Eun-sook, soaked to the skin from her braids to the hems of her jeans, bends down over you and laughs.
Your face white as a sheet, you muster a halfhearted chuckle in response. You dummy, what would a ghost need hands for?
“I meant to come back earlier; sorry you got caught up in this rain….I was worried that if I left, the others would start leaving, too. Has anything much happened?”

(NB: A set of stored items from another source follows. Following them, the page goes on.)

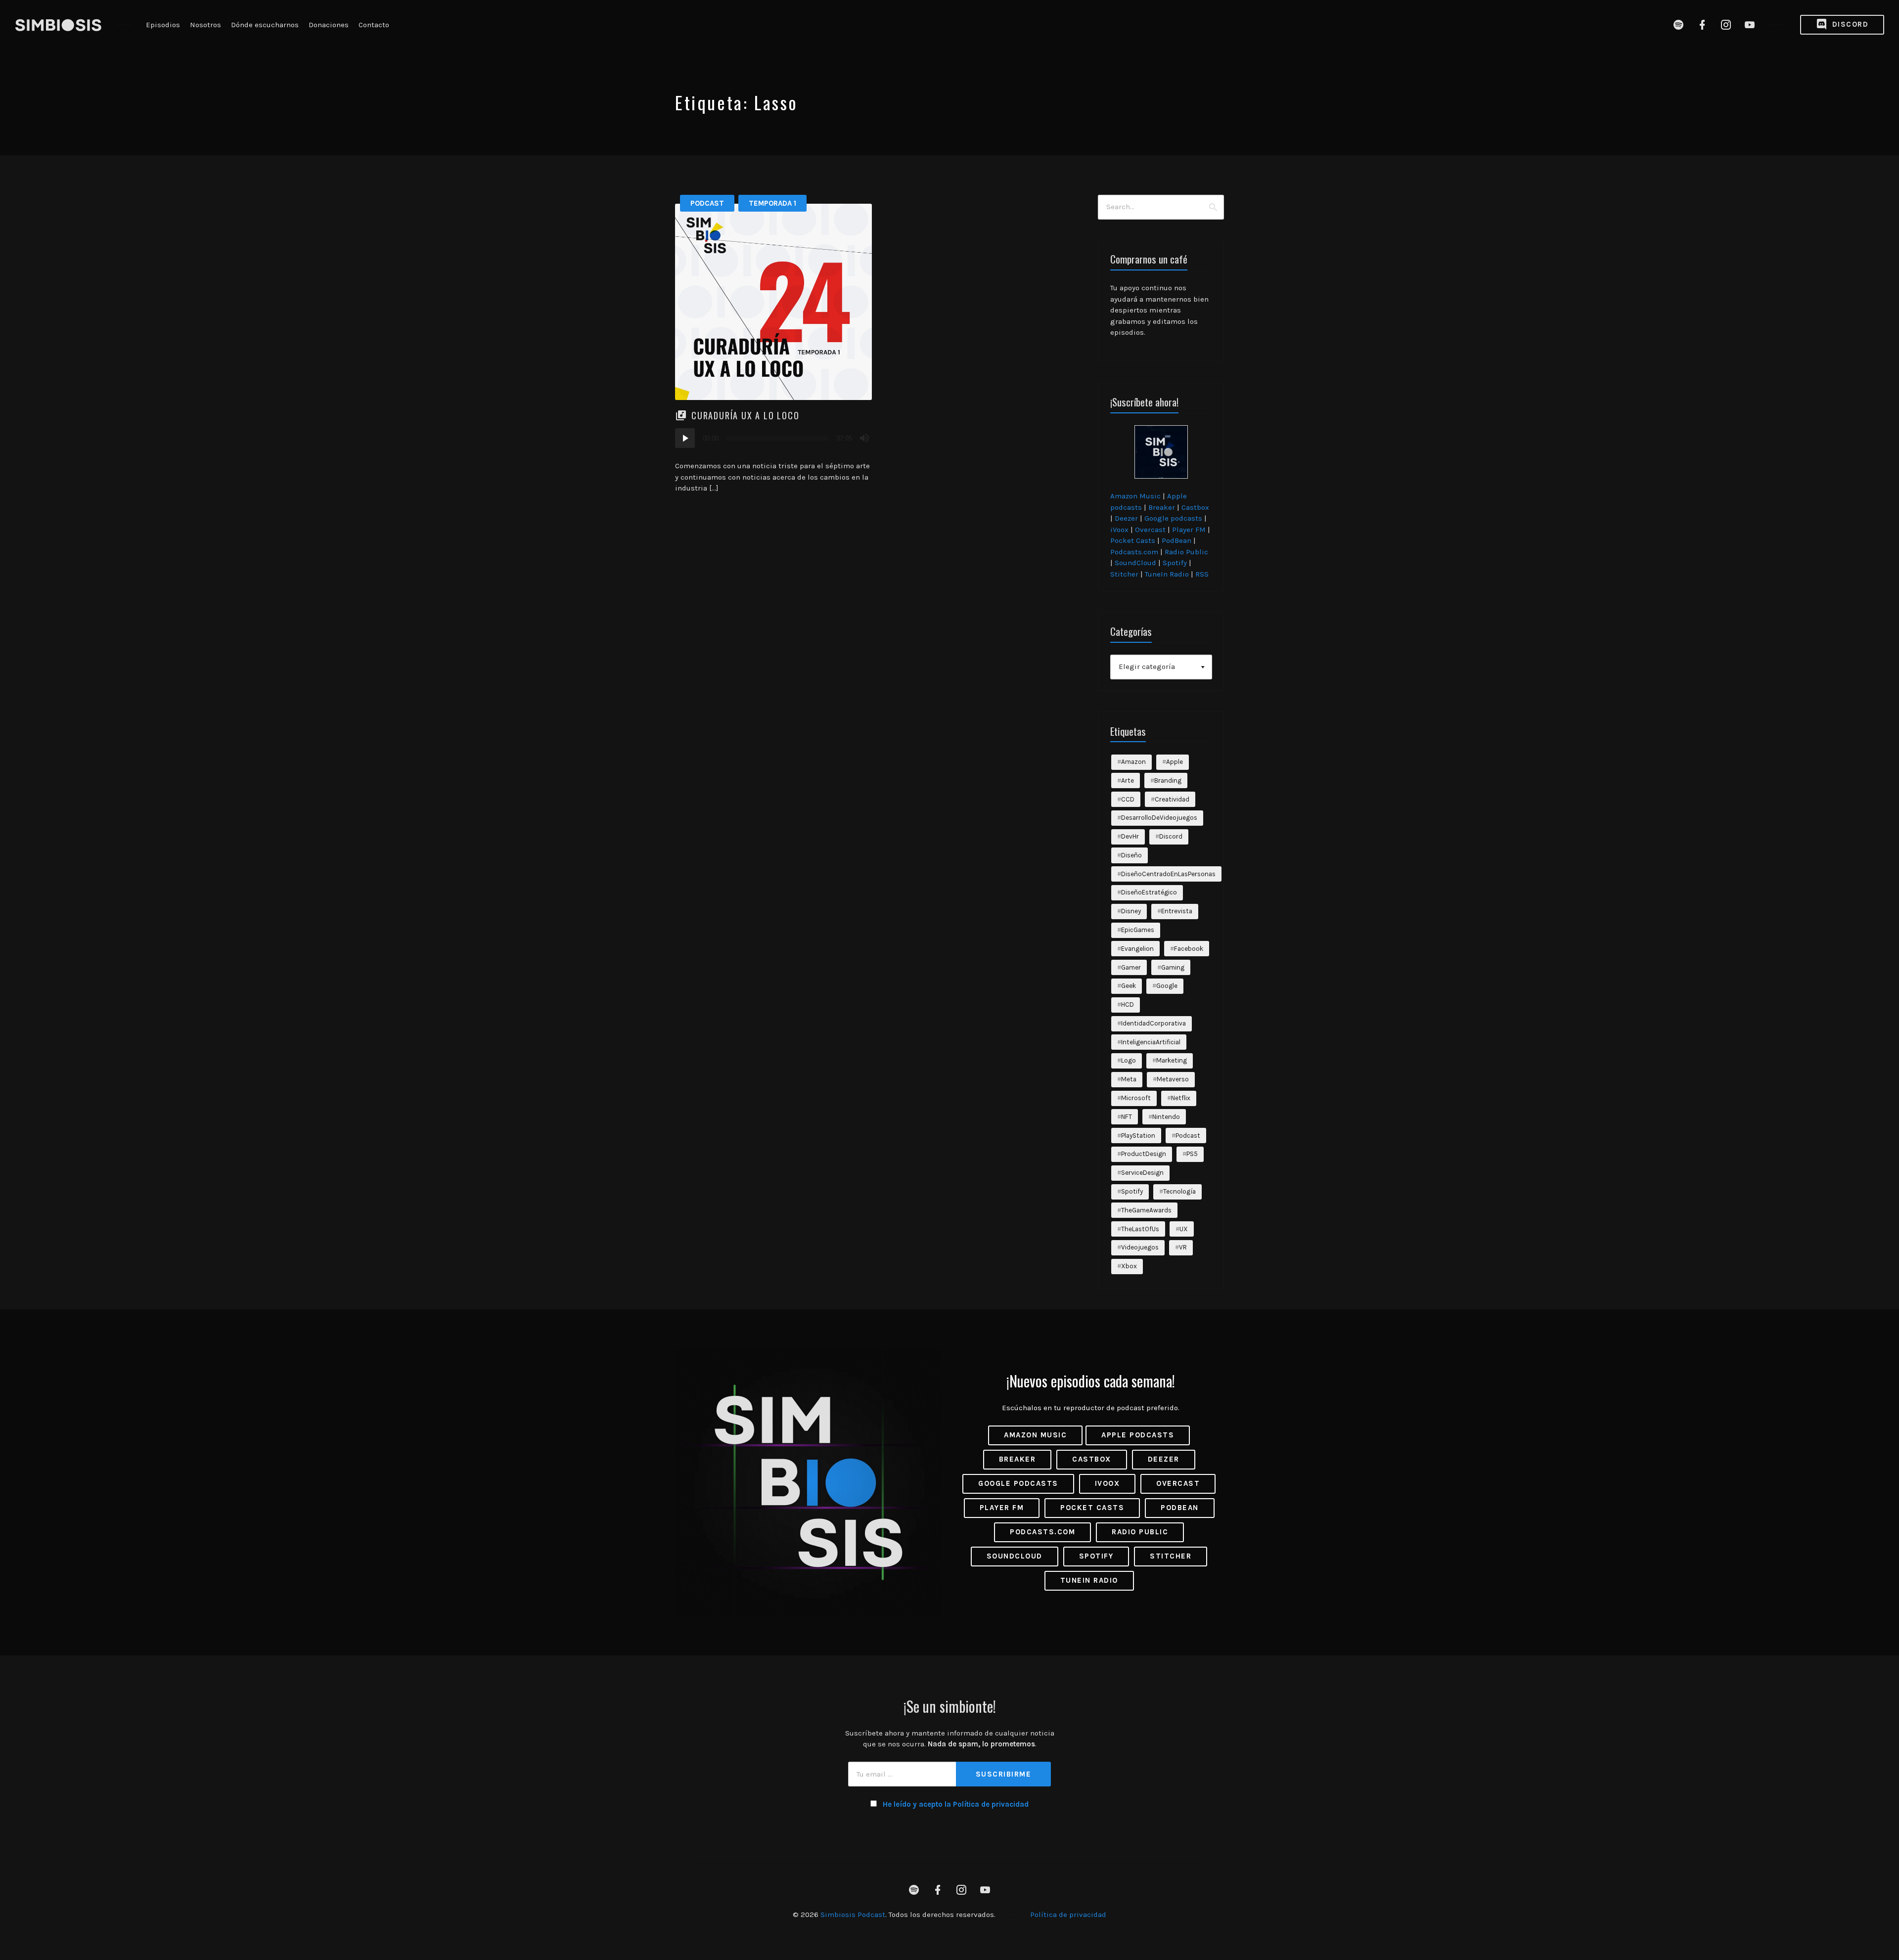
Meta (1128, 1079)
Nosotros (205, 24)
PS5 (1192, 1154)
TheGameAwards (1146, 1210)
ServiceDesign (1142, 1172)
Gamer (1131, 967)
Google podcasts (1173, 518)
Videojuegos (1140, 1247)
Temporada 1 (772, 203)
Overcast (1150, 529)
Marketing (1171, 1060)
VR (1183, 1247)
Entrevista (1176, 911)
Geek (1128, 985)
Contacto (374, 24)
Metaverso (1173, 1079)
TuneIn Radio (1167, 574)
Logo (1128, 1060)
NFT (1126, 1116)
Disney (1131, 911)
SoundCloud (1135, 562)
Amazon (1133, 761)
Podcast (707, 203)
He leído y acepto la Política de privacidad (956, 1804)
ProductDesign (1143, 1154)
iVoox (1119, 529)
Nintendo (1166, 1116)
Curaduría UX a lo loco (745, 415)
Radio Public (1186, 551)
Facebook (1188, 948)
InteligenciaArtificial (1150, 1042)
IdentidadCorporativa (1153, 1023)
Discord (1848, 24)
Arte (1127, 780)
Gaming (1172, 967)
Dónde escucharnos (265, 24)
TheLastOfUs (1140, 1229)
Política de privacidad (1068, 1914)
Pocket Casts (1132, 540)
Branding (1167, 780)
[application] (773, 438)
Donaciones (329, 24)
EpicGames (1137, 930)
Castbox (1195, 507)
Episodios (163, 24)
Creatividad (1172, 799)
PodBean (1176, 540)
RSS (1202, 574)
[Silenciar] (864, 438)
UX (1183, 1229)
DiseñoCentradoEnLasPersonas (1168, 874)
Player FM (1189, 529)
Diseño (1131, 855)
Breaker (1161, 507)
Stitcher (1124, 574)
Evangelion (1137, 948)
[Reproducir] (685, 438)
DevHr (1130, 836)
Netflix (1180, 1098)
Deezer (1126, 518)
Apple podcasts (1137, 1434)
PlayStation (1138, 1135)
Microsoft (1136, 1098)
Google (1166, 985)
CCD (1127, 799)
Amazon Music (1135, 495)
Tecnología (1179, 1191)
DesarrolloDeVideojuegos (1159, 817)
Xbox (1129, 1266)
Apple (1174, 761)
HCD (1127, 1004)
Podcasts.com (1134, 551)
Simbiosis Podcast (852, 1914)
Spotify (1175, 562)
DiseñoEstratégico (1149, 892)
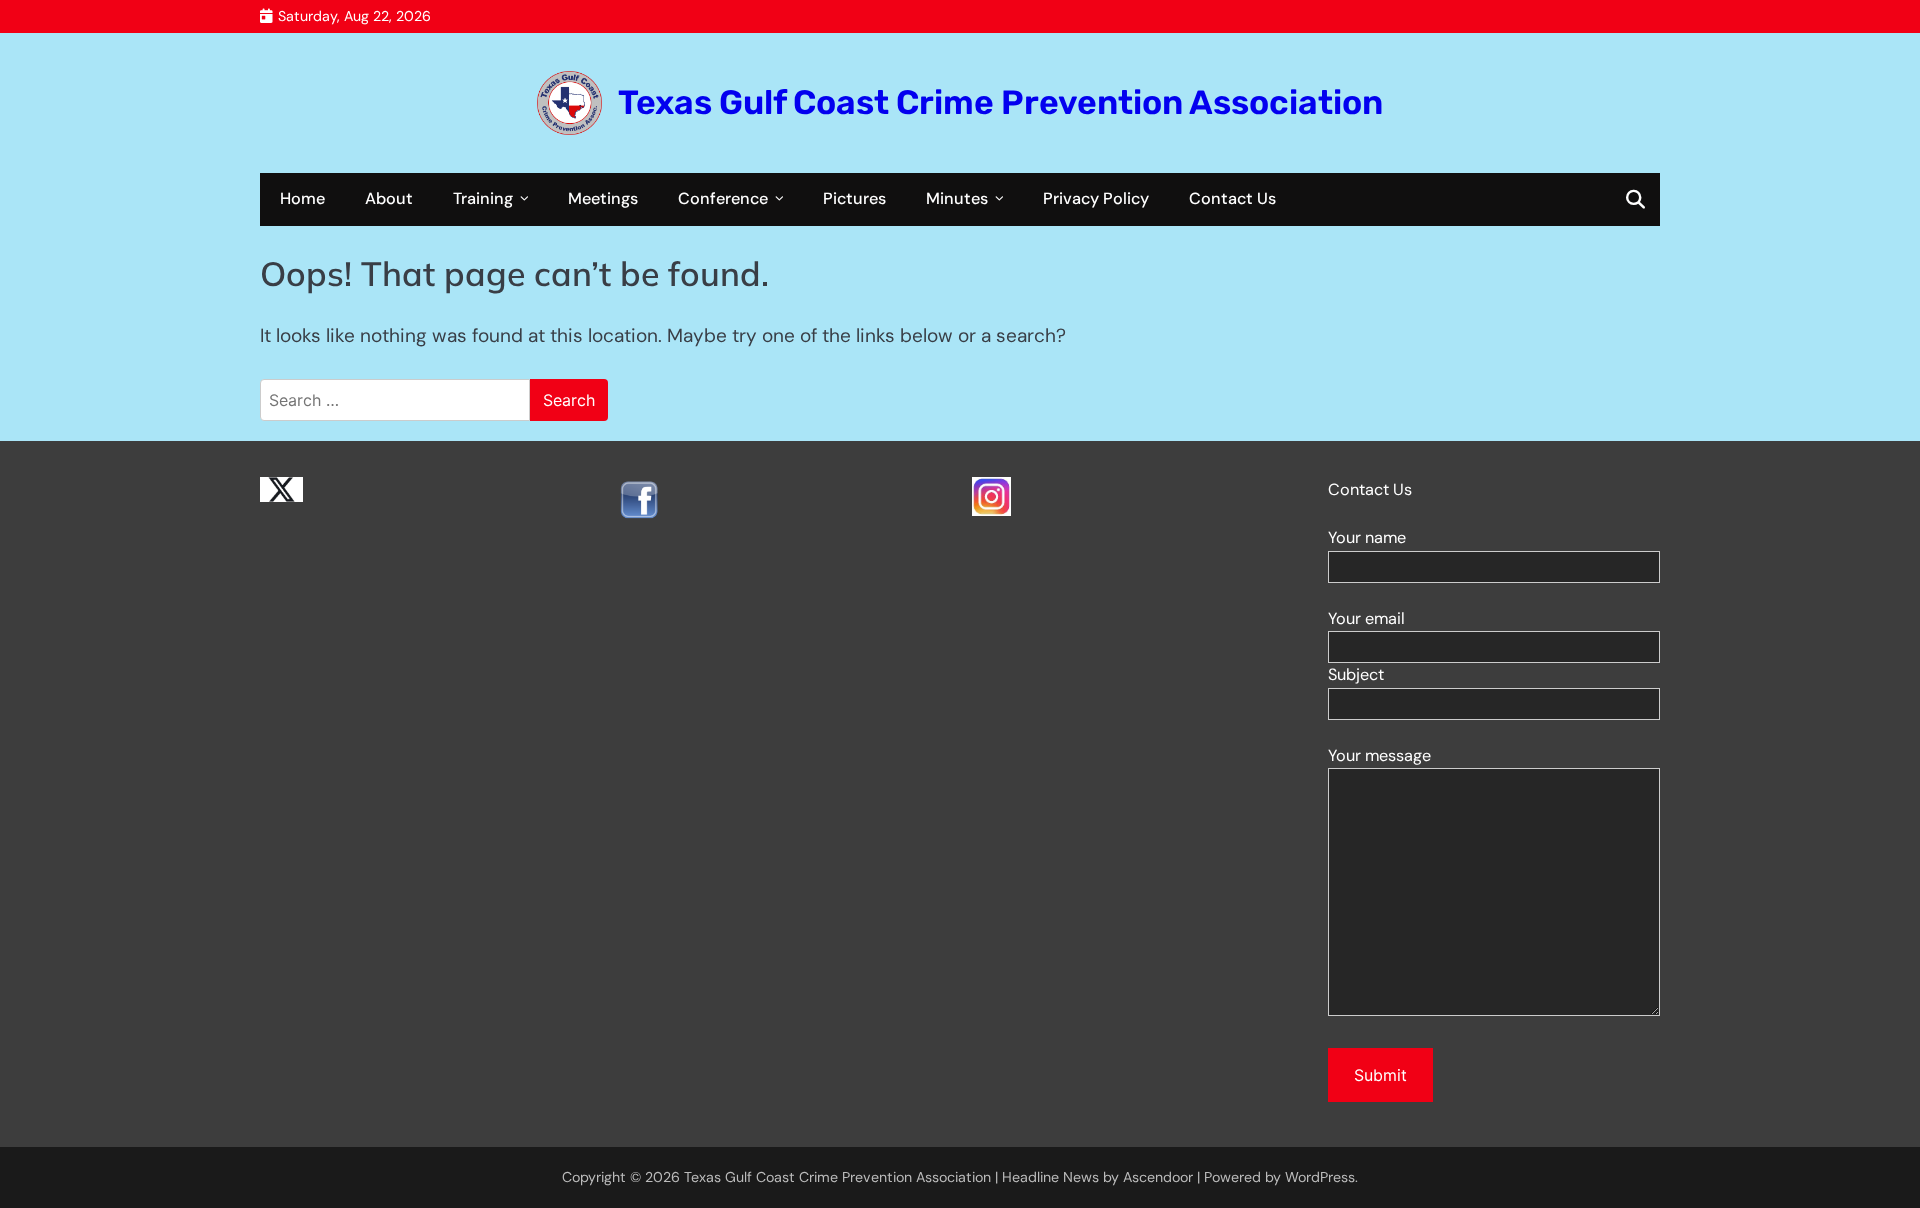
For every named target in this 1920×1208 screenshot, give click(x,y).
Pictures (854, 198)
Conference (723, 198)
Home (302, 198)
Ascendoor (1158, 1177)
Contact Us (1232, 198)
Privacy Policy (1096, 198)
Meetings (603, 198)
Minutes (957, 198)
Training (483, 198)
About (389, 198)
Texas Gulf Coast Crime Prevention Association (1000, 102)
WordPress (1320, 1177)
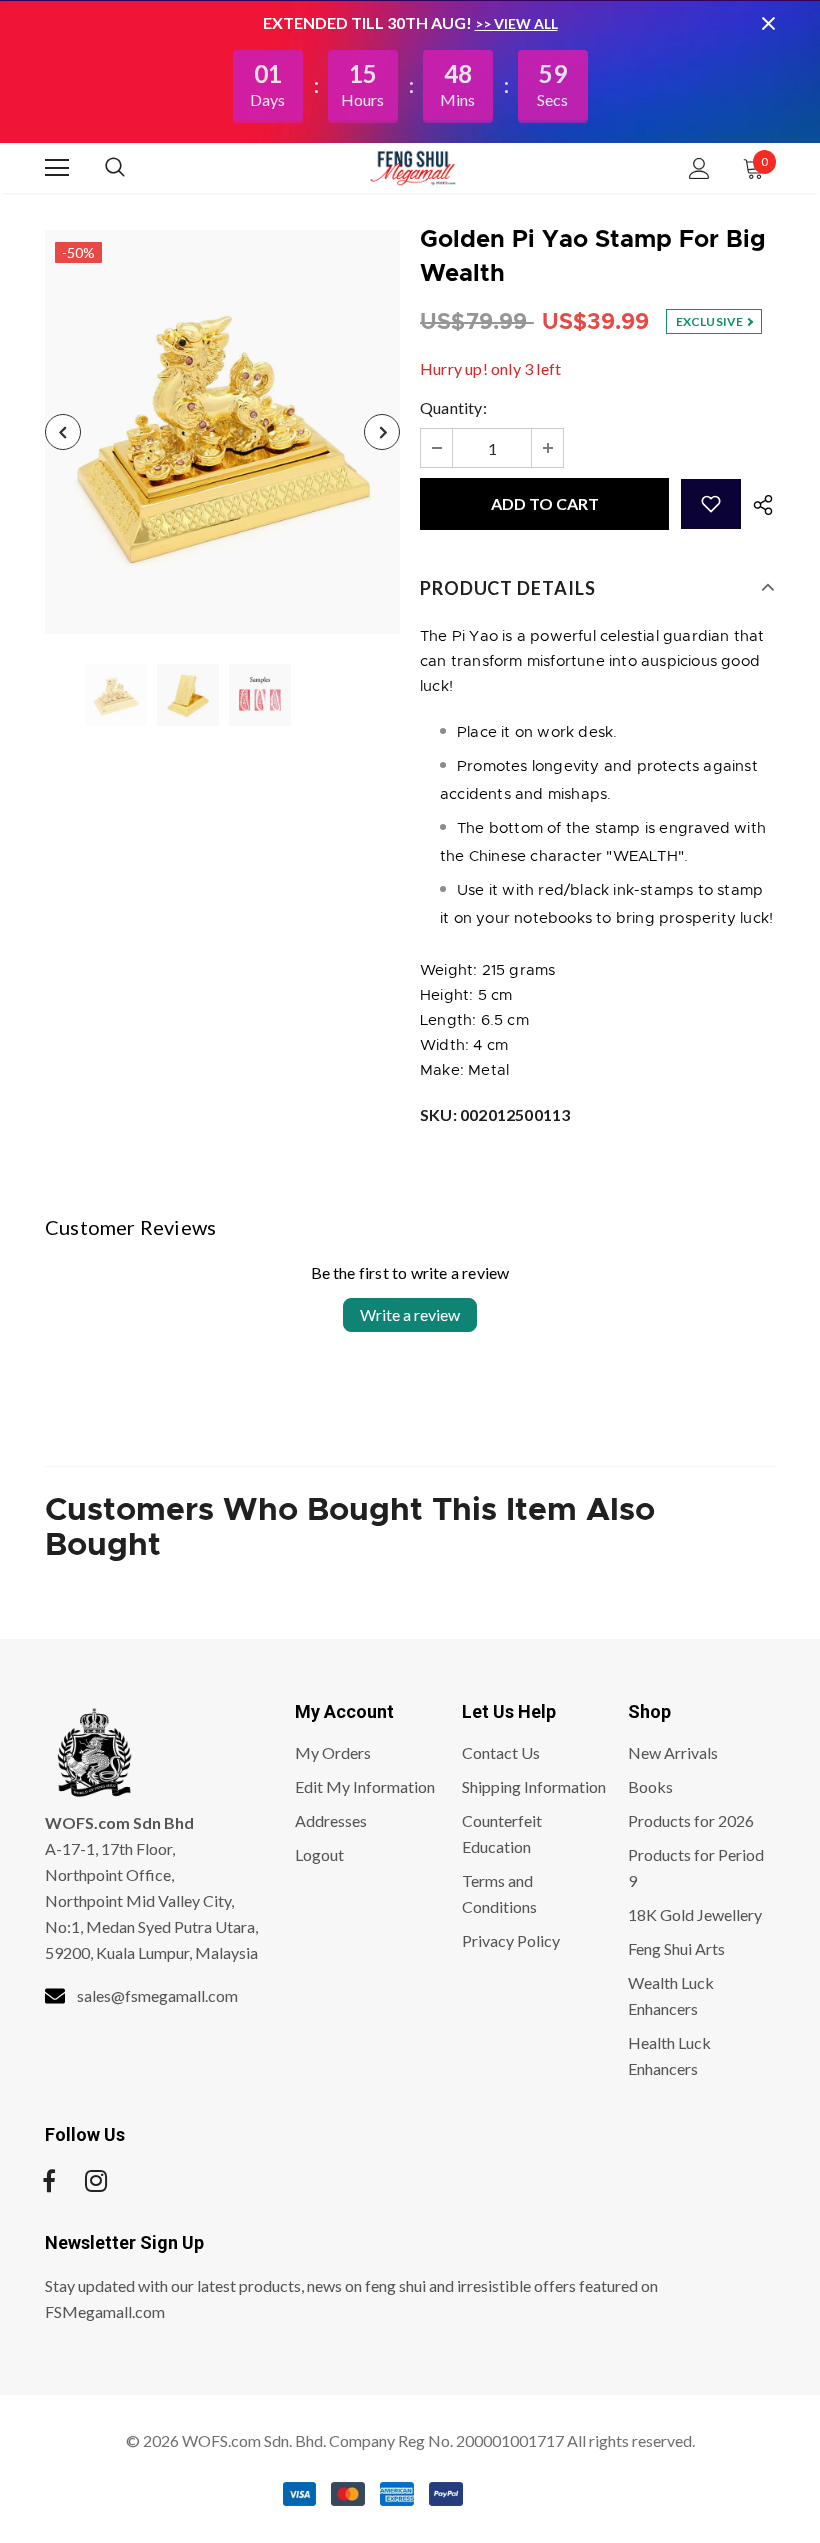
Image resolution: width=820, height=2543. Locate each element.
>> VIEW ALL (516, 23)
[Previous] (63, 432)
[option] (222, 432)
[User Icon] (699, 168)
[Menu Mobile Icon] (57, 168)
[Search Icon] (135, 168)
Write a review (410, 1314)
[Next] (382, 432)
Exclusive (711, 321)
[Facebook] (49, 2181)
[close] (768, 23)
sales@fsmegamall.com (157, 1995)
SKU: (495, 1114)
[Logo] (413, 167)
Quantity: (453, 407)
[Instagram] (96, 2181)
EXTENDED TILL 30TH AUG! (369, 22)
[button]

You shake your head. “No one came looking for anyone. No passersby either.”
“It was the same at the service. Not many people came.”
Eun-sook squats down next to you and pulls a sponge cake out of the pocket of her hoodie, the wrapper rustling. A yogurt pot follows it.
“The church aunties were handing these out, so I thought I might as well get some.”
You hadn’t even realized you were hungry; now you tear off the plastic wrapper and cram the sponge cake into your mouth. Eun-sook peels the lid off the yogurt and hands it to you.
“I’ll stay here for now; you can go home and change. If anyone was going to come, they would have been and gone by now.”
“No, you go, I barely got wet,” you say, mumbling around a mouthful of sponge cake. You swallow the cake and gulp down the yogurt.
“The Provincial Office doesn’t exactly have many home comforts, you know,” Eun-sook says delicately. “And it’s hard work you’ve been doing…”
You blush; you know you stink of sweat. Whenever you go to wash your hands in the tiny annex bathroom, you always try to give your hair a quick wash, too. The putrid smell seems to have soaked into your skin, so at night you even splash the cold water over your whole body, teeth chattering and sneezing violently; now it seems you might as well not have bothered.